Upon Conversationalizing Information Systems
摘要
Contemporary information systems employ REST- or Broker-based architectures, using standards like OpenAPI for information access and management and user-friendly interfaces like dashboards, graphs, or tables, allowing users to access and interact with them efficiently and practically. At the same time, Conversational Assistants (CAs) are transforming the entire user interaction with data and information, offering more intuitive and natural interfaces and data exchange. However, their adoption is delayed due to several challenges, including the lack of standardized automation tools, complex dialogue flow design, and a steep learning curve of the CA domain. To this end, we propose a low-code pipeline that converts an OpenAPI specification into ready-to-deploy CAs, embedded into Locsys, a rapid, low-code application development platform. Using Model-Driven Engineering and low-code approaches, the proposed pipeline employs and extends dFlow, a Domain-Specific Language for CA development, by automating the OpenAPI-to-dFlow transformation process leveraging Large Language Models, and ultimately generating complete CA scenarios from OpenAPI models.
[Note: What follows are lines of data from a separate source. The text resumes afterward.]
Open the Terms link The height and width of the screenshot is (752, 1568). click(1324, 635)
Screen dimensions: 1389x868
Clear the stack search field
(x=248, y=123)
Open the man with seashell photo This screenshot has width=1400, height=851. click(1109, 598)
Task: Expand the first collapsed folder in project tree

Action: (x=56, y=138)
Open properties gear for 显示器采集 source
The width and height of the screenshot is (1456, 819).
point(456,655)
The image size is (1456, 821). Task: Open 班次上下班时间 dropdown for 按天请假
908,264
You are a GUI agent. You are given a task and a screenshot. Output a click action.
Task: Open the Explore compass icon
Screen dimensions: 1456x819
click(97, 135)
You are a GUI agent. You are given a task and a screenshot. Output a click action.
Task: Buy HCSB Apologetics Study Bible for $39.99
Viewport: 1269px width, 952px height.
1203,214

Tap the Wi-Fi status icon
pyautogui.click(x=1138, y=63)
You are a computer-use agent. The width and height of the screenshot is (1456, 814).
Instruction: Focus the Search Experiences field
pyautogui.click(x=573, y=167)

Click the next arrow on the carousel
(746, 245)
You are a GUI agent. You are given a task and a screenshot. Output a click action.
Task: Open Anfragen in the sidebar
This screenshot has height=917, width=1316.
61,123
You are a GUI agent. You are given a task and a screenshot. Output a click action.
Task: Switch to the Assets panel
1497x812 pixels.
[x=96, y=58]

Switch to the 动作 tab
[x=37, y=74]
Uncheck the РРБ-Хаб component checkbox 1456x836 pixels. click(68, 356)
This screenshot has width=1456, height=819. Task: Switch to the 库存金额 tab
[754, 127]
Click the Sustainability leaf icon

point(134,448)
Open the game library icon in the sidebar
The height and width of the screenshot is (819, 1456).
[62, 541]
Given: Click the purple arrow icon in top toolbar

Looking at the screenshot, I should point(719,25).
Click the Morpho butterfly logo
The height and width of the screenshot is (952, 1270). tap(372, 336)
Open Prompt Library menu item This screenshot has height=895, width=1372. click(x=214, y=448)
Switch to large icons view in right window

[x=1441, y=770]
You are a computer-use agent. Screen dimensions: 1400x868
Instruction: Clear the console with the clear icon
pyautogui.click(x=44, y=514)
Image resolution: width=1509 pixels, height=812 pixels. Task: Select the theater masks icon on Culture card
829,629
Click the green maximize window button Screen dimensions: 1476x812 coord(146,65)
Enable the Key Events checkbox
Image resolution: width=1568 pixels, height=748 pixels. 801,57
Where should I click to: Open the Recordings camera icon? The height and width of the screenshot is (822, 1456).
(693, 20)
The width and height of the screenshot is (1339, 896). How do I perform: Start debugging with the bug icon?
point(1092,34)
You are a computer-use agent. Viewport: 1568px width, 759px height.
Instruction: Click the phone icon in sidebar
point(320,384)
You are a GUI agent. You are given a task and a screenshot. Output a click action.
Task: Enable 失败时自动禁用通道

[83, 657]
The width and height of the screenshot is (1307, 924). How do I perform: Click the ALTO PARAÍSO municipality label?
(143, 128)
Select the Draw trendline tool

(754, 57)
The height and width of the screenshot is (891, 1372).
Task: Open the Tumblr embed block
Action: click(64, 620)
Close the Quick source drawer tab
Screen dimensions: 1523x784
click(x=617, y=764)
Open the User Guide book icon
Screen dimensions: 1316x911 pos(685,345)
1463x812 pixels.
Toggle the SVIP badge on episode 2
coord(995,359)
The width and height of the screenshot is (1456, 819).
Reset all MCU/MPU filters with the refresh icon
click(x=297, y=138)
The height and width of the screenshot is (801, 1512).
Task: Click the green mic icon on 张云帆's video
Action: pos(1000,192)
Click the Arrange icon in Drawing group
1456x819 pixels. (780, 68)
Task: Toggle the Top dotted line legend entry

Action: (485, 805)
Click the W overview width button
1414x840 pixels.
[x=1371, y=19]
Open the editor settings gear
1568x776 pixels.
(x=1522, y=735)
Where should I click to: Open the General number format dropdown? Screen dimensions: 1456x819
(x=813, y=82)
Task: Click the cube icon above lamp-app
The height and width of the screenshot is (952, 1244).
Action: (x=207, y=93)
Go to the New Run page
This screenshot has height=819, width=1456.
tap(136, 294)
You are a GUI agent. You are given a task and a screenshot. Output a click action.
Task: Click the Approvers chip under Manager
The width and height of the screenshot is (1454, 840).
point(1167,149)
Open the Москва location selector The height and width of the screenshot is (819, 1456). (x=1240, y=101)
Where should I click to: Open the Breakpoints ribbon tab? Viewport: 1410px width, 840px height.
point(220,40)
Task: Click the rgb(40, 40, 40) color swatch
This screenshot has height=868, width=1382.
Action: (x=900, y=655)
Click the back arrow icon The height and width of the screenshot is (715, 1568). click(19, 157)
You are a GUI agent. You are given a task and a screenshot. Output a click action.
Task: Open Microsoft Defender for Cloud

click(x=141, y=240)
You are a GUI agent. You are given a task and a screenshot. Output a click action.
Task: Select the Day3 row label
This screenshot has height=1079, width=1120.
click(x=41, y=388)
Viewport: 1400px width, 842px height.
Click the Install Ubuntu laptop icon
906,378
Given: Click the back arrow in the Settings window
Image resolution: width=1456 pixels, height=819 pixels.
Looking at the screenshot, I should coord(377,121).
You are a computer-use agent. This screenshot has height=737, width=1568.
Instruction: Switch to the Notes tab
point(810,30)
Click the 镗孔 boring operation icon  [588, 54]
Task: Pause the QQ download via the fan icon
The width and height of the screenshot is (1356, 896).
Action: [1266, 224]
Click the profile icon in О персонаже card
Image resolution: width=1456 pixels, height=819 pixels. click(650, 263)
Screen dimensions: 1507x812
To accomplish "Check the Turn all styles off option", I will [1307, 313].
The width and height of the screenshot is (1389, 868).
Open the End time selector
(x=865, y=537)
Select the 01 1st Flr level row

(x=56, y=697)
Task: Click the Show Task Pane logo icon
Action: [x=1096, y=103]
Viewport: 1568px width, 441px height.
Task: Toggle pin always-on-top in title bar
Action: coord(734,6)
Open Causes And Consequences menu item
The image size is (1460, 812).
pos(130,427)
The proposed solution is validated on its technical soundness using OpenAPI services of varying complexity, measuring the accuracy and consistency of the results and the productivity gain compared to traditional CA development processes. The results show that the presented low-code pipeline enables the conversationalization of information systems using OpenAPI specifications, mitigating domain expertise and knowledge barriers, reducing development time from hours to minutes, and thus providing a valid alternative to existing information system interfaces.